• TEXT BLOCK:
** START **

WASHINGTON–When Congress passed a stop-gap funding bill last week, it was not the usual plumped-up emergency spending bill to keep the government running.
It was, by Washington standards, a relatively slim funding measure-and one that sent a message to states: Not only is the federal stimulus spigot shut off, but other programs that provide aid to states may be cut as well.
“I really think the federal government is going to move in the next year from providing fiscal relief to states … to [making] states’ fiscal situations worse,” Robert Greenstein, head of the left-leaning Center on Budget and Policy Priorities (CBPP), said at a forum this week on the fiscal choices facing policymakers.
Such a reversal could hit Connecticut particularly hard, as the next governor and state legislature grapple with a projected $3.3 billion budget deficit.
“The problem is bad enough by just taking away the extra [federal stimulus] money we had,” said Alan Calandro, director of the state Office of Fiscal Analysis. “What other cuts are we going to see?… Everybody is worried about that.”
In the short-term, after the Nov. 2 elections Congress will take up a dozen unfinished appropriations bills for fiscal year 2011. Even with Democrats still in charge for the lame-duck session, there will be no appetite for fat domestic spending bills.
President Barack Obama has called for a freeze in most non-discretionary spending. And this summer, House Democrats advanced a budget blueprint calling for some significant cuts, with the details still to be decided.

** END **

• SET OF TASKS:
A - According to the article on federal funding, who heads the Center on Budget and Policy Priorities?
B - Using the article on federal funding, explain why a shift from federal relief to worsening state finances could hit Connecticut particularly hard.
C - Retype the part of the article on federal funding that opens with the words containing "Such a reversal" and closes with "domestic spending bills.".
Rely only on the article on federal funding.

• DATA:
** START **

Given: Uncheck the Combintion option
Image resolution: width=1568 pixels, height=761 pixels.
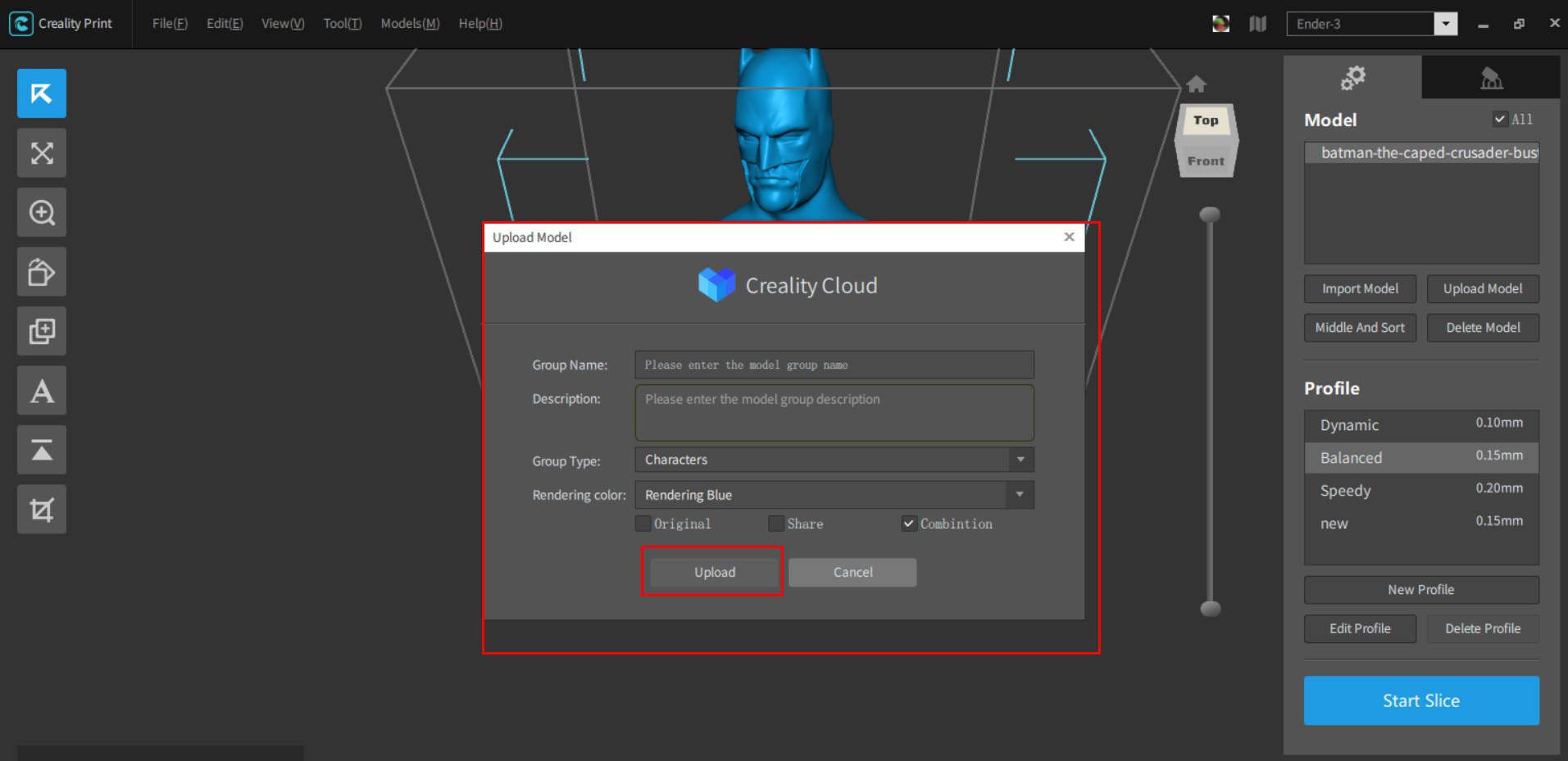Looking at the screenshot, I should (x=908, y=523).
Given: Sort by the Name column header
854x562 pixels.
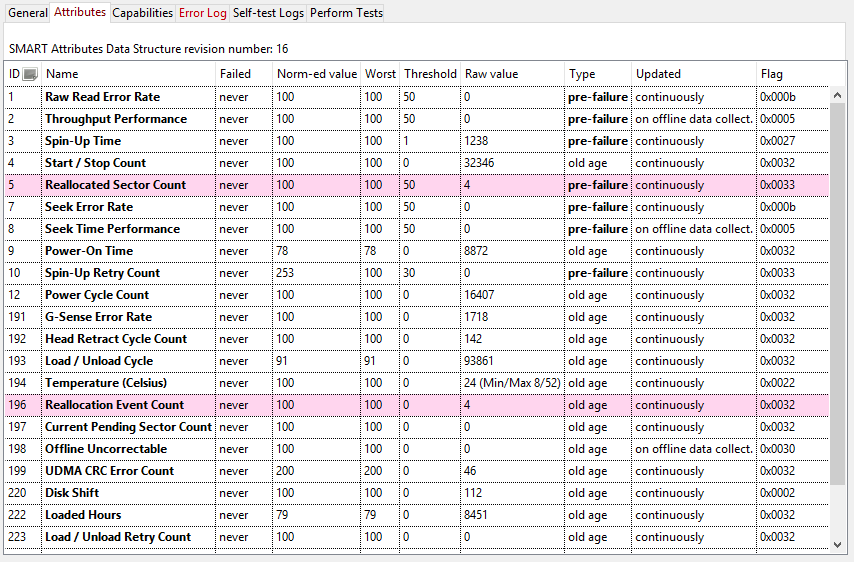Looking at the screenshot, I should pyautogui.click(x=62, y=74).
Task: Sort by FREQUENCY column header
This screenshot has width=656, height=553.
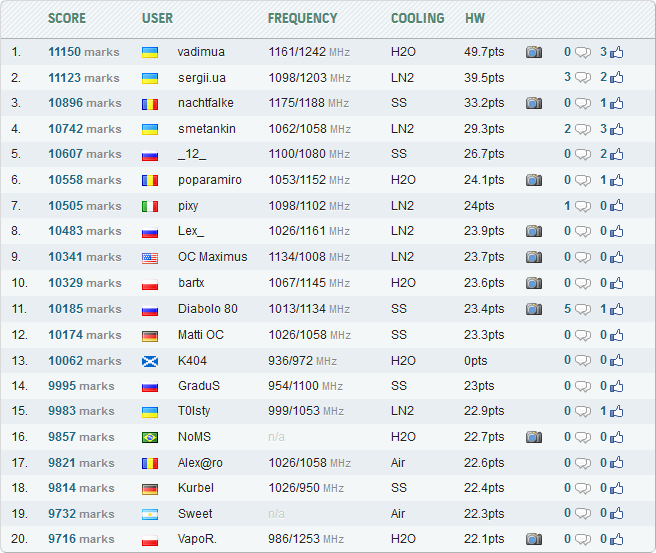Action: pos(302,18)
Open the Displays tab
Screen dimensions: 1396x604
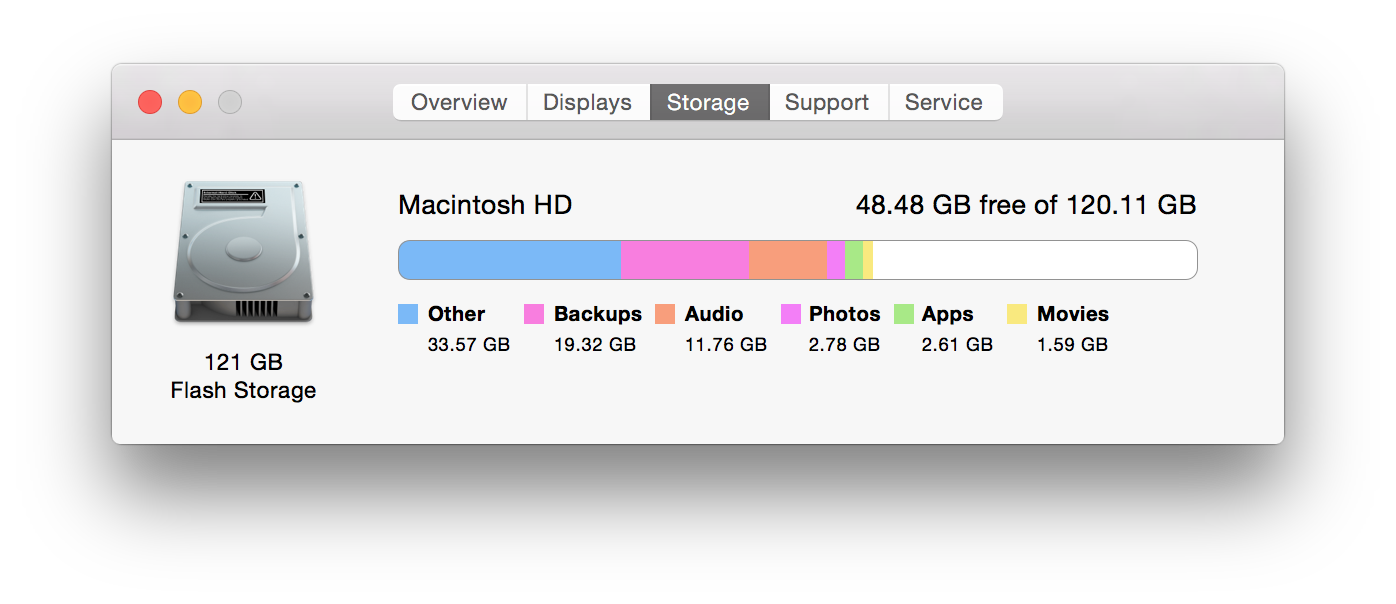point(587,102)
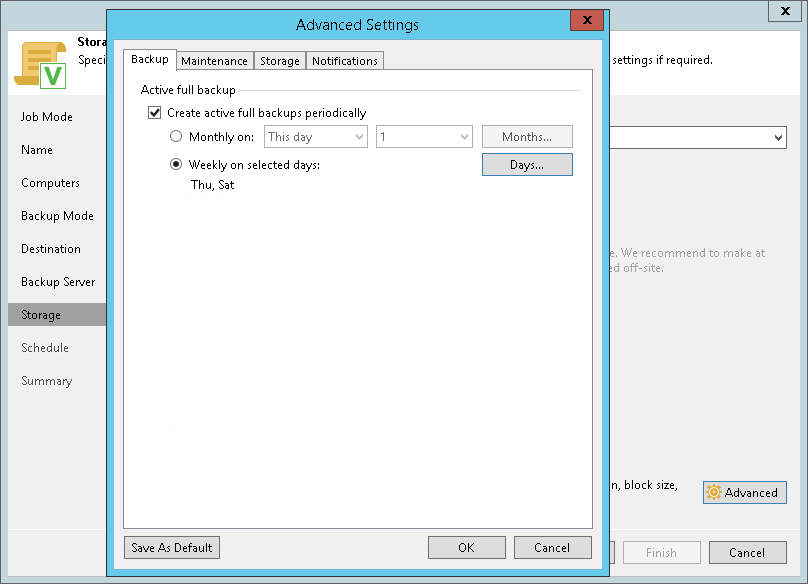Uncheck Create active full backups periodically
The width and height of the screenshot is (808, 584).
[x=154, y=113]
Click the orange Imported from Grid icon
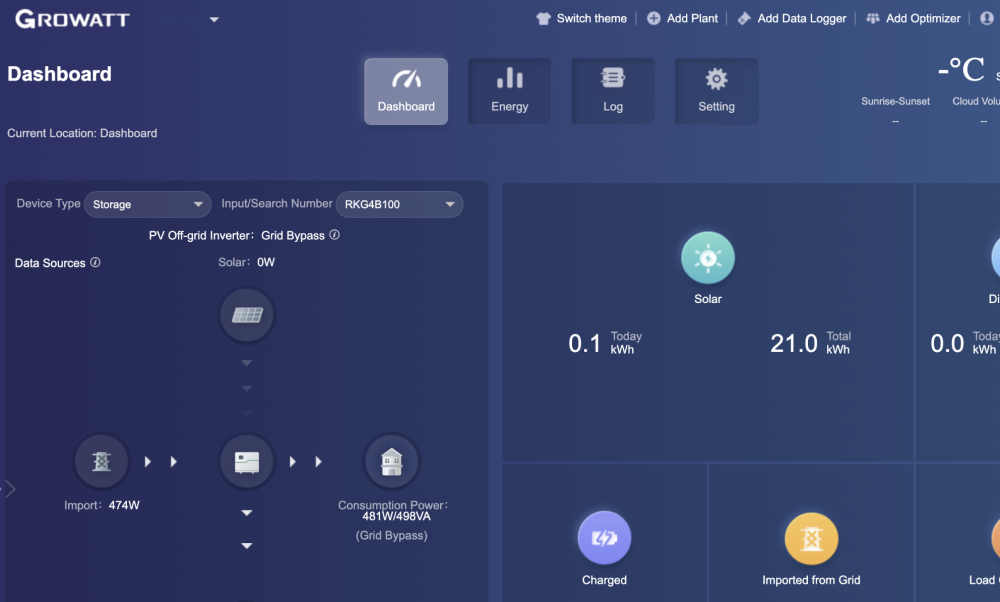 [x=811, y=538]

** END **

• ANSWERS FOR THE EXERCISE:
A - Robert Greenstein heads the Center on Budget and Policy Priorities.

B - Connecticut's next governor and state legislature will be grappling with a projected $3.3 billion budget deficit. Losing the extra federal stimulus money is already a problem, and further federal cuts would add to it.

C -
Such a reversal could hit Connecticut particularly hard, as the next governor and state legislature grapple with a projected $3.3 billion budget deficit.
“The problem is bad enough by just taking away the extra [federal stimulus] money we had,” said Alan Calandro, director of the state Office of Fiscal Analysis. “What other cuts are we going to see?… Everybody is worried about that.”
In the short-term, after the Nov. 2 elections Congress will take up a dozen unfinished appropriations bills for fiscal year 2011. Even with Democrats still in charge for the lame-duck session, there will be no appetite for fat domestic spending bills.